Bug #14693
open[arvbox] runsv fatal: unable to lock supervise/lock
Description
- runit: $Id: 25da3b86f7bed4038b8a039d2f8e8c9bbcf0822b $: booting.
- runit: warning: unable to open /dev/console: file does not exist
- runit: enter stage: /etc/runit/1
- runit: leave stage: /etc/runit/1
- runit: enter stage: /etc/runit/2
Arvados-in-a-box starting
runsv workbench: fatal: unable to lock supervise/lock: temporary failure
runsv crunch-dispatch1: fatal: unable to lock supervise/lock: temporary failure
runsv crunch-dispatch-local: fatal: unable to lock supervise/lock: temporary failure
runsv sdk: fatal: unable to lock supervise/lock: temporary failure
runsv sso: fatal: unable to lock supervise/lock: temporary failure
runsv keepstore0: fatal: unable to lock supervise/lock: temporary failure
runsv arv-git-httpd: fatal: unable to lock supervise/lock: temporary failure
runsv keepstore1: fatal: unable to lock supervise/lock: temporary failure
runsv keep-web: fatal: unable to lock supervise/lock: temporary failure
runsv keep-web: fatal: unable to lock supervise/lock: temporary failure
runsv sso: fatal: unable to lock supervise/lock: temporary failure
runsv crunch-dispatch-local: fatal: unable to lock supervise/lock: temporary failure
runsv crunch-dispatch1: fatal: unable to lock supervise/lock: temporary failure
runsv arv-git-httpd: fatal: unable to lock supervise/lock: temporary failure
runsv sdk: fatal: unable to lock supervise/lock: temporary failure
runsv keepstore0: fatal: unable to lock supervise/lock: temporary failure
runsv keepstore1: fatal: unable to lock supervise/lock: temporary failure
runsv workbench: fatal: unable to lock supervise/lock: temporary failure
runsv crunch-dispatch-local: fatal: unable to lock supervise/lock: temporary failure
Updated by Peter Amstutz almost 6 years ago
- Subject changed from Running Arvbox on VM to [arvbox] runsv fatal: unable to lock supervise/lock
This is a very weird error.
Looking at the process tree inside the container shows (a) defunct runsv processes and (b) daemon processes that should be under a runsvdir->runsv instance are owned by the pid 1 runit process instead. This suggests that runsv is crashing/exiting abnormally.

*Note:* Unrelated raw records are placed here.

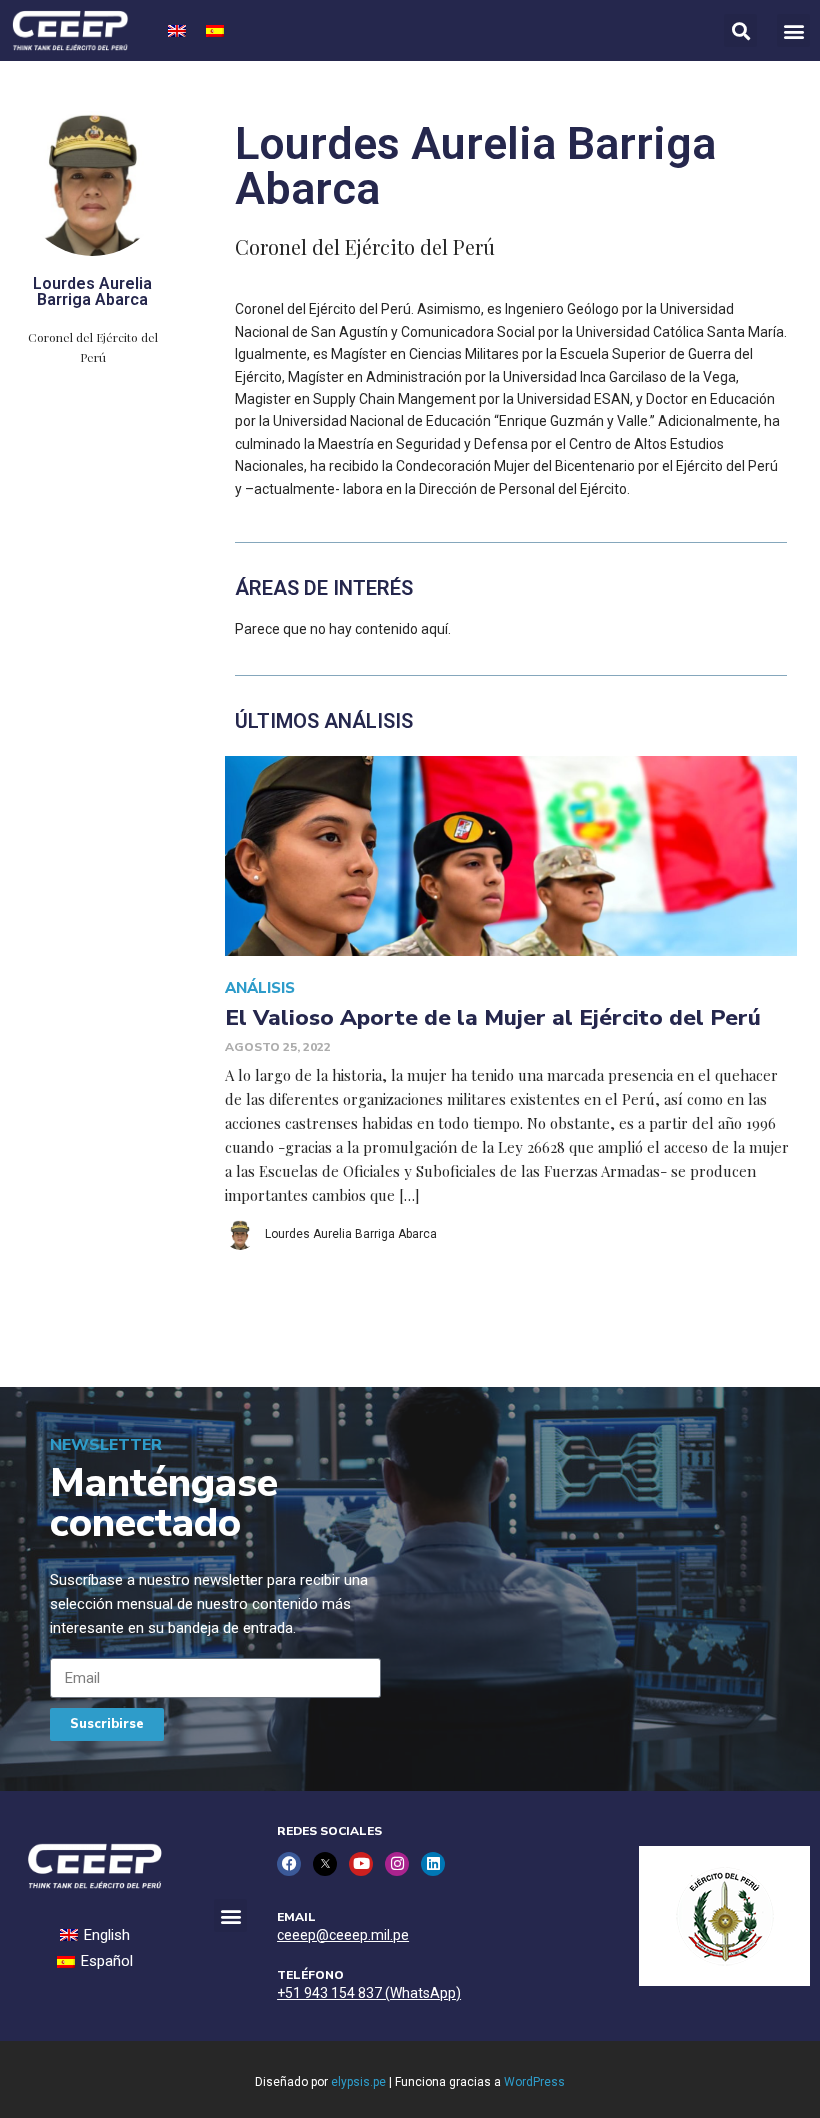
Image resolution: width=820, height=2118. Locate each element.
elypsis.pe (358, 2082)
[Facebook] (289, 1864)
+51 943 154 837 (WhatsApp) (369, 1993)
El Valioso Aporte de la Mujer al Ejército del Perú (493, 1017)
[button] (793, 30)
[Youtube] (361, 1864)
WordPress (534, 2082)
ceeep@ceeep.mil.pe (343, 1935)
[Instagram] (397, 1864)
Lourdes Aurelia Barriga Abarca (351, 1234)
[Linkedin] (433, 1864)
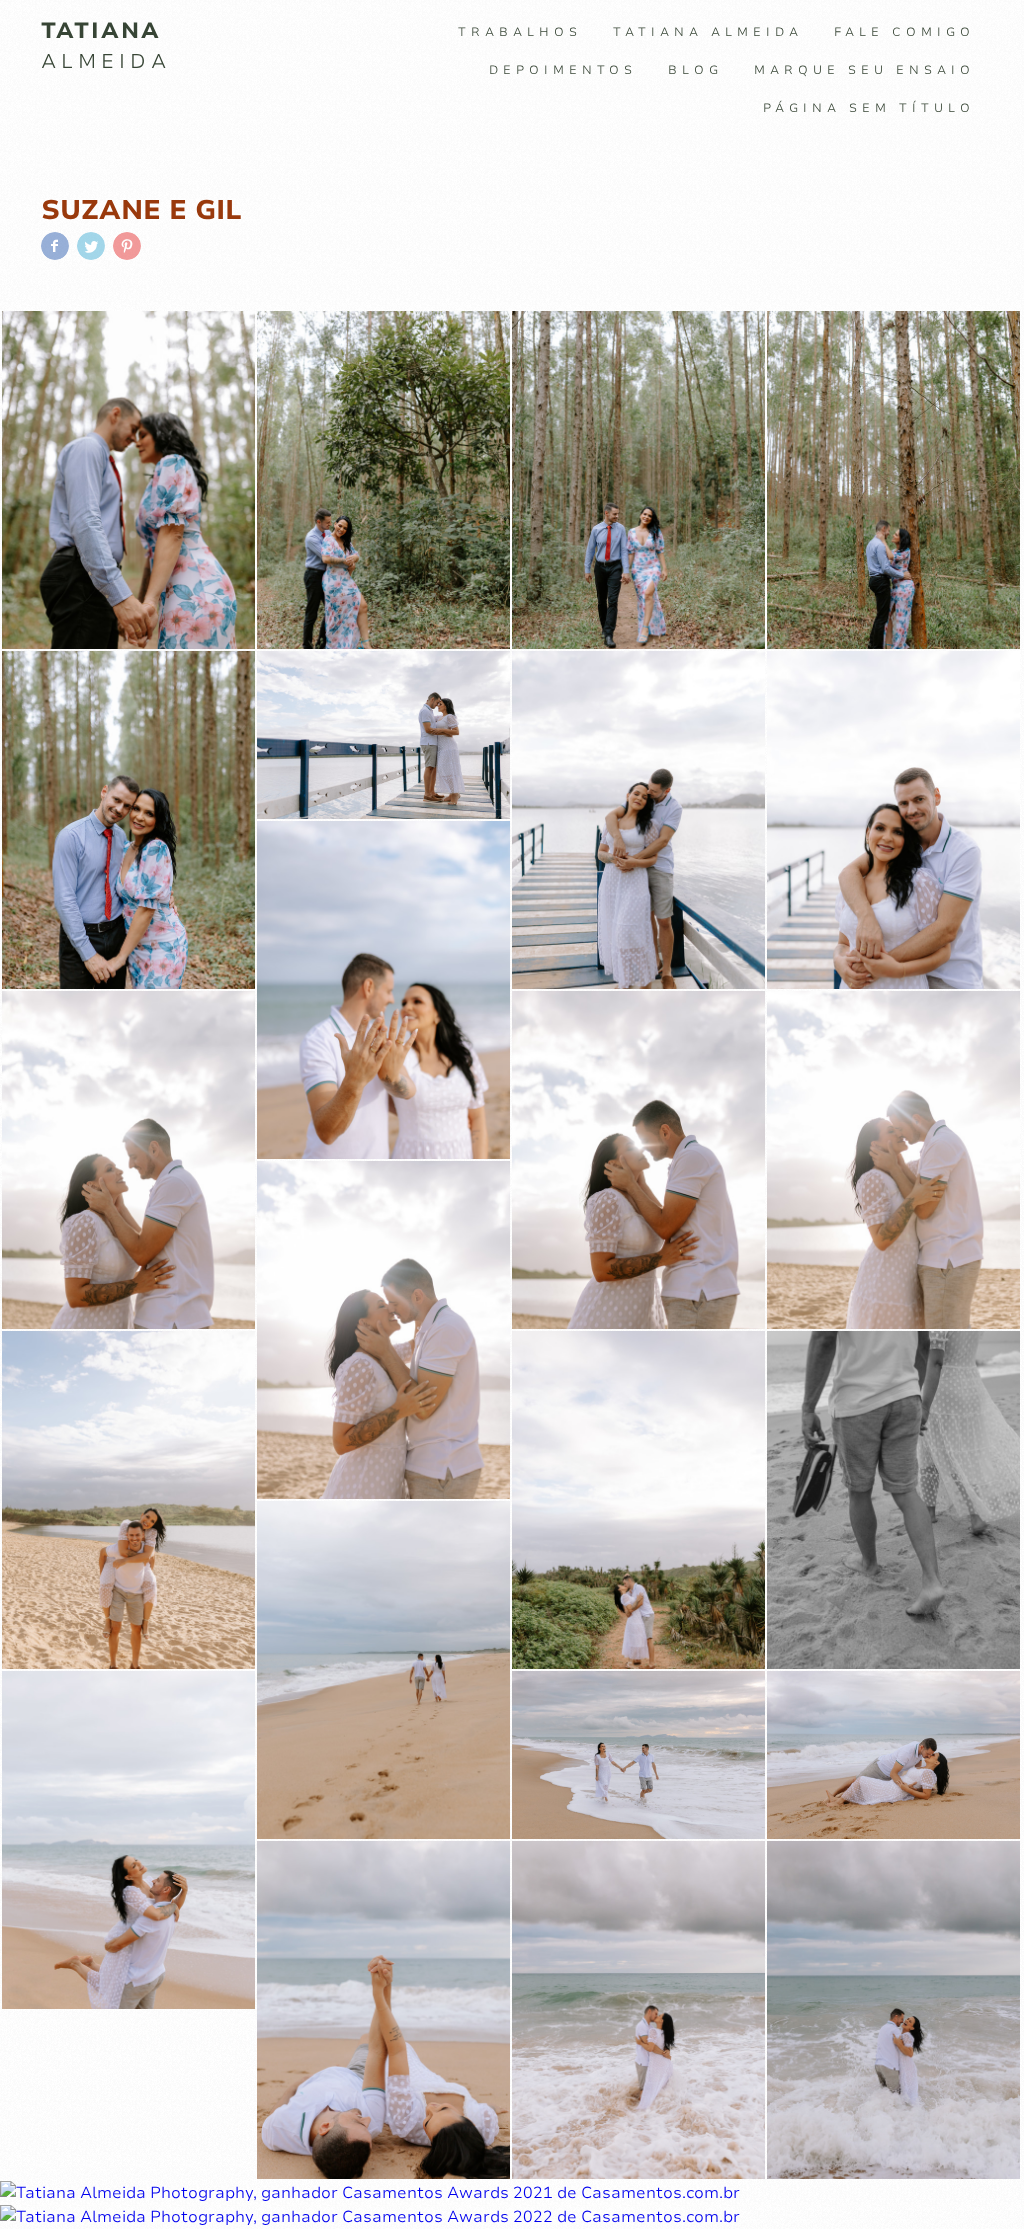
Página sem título (869, 108)
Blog (695, 70)
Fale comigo (904, 32)
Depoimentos (563, 70)
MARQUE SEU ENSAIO (864, 70)
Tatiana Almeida (708, 32)
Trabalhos (520, 32)
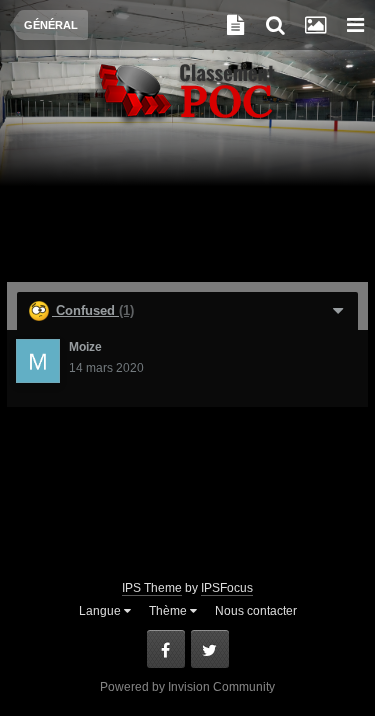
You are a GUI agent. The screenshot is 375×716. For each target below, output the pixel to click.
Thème (169, 611)
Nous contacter (256, 611)
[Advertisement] (188, 212)
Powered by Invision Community (187, 687)
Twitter (210, 649)
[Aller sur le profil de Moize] (38, 361)
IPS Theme (152, 588)
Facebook (166, 649)
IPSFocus (227, 588)
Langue (101, 611)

The locking error presumably happens because runsv is clever and shares the lockfile descriptor when it spawns the child daemon process, so as long as the child daemon continues to run, the runsv process won't be able to get the lock, so it won't run another instance of the service. But it reports the lock error.
Updated by Peter Amstutz almost 6 years ago
- Status changed from New to In Progress
Differences between my workstation and the systems showing the problem:
My system:
Debian 9
Docker 18.09.0
Kernel 4.9.0-8-amd64
VM:
Ubuntu 18.04
Docker 17.05.0-ce
Kernel 4.15.0-1036-azure
runsvdir uses the inode and device number to decide if a service directory matches one seen previously. I had a theory that overlayfs could be reporting a different inode or device number, which would cause runsvdir to start a new instance of the service, but I haven't been able to confirm that is what is happening.
For some reason, everything except ssh eventually settles down and stops getting restarted. This suggests that the runsv warning is correlated with service restarts, despite the fact that service restarts are supposed to be handled by runsv, so runsvdir should only spin up new instances of runsv if runsv itself terminated. However, the runsv processes all have low pids, suggesting they haven't restarted.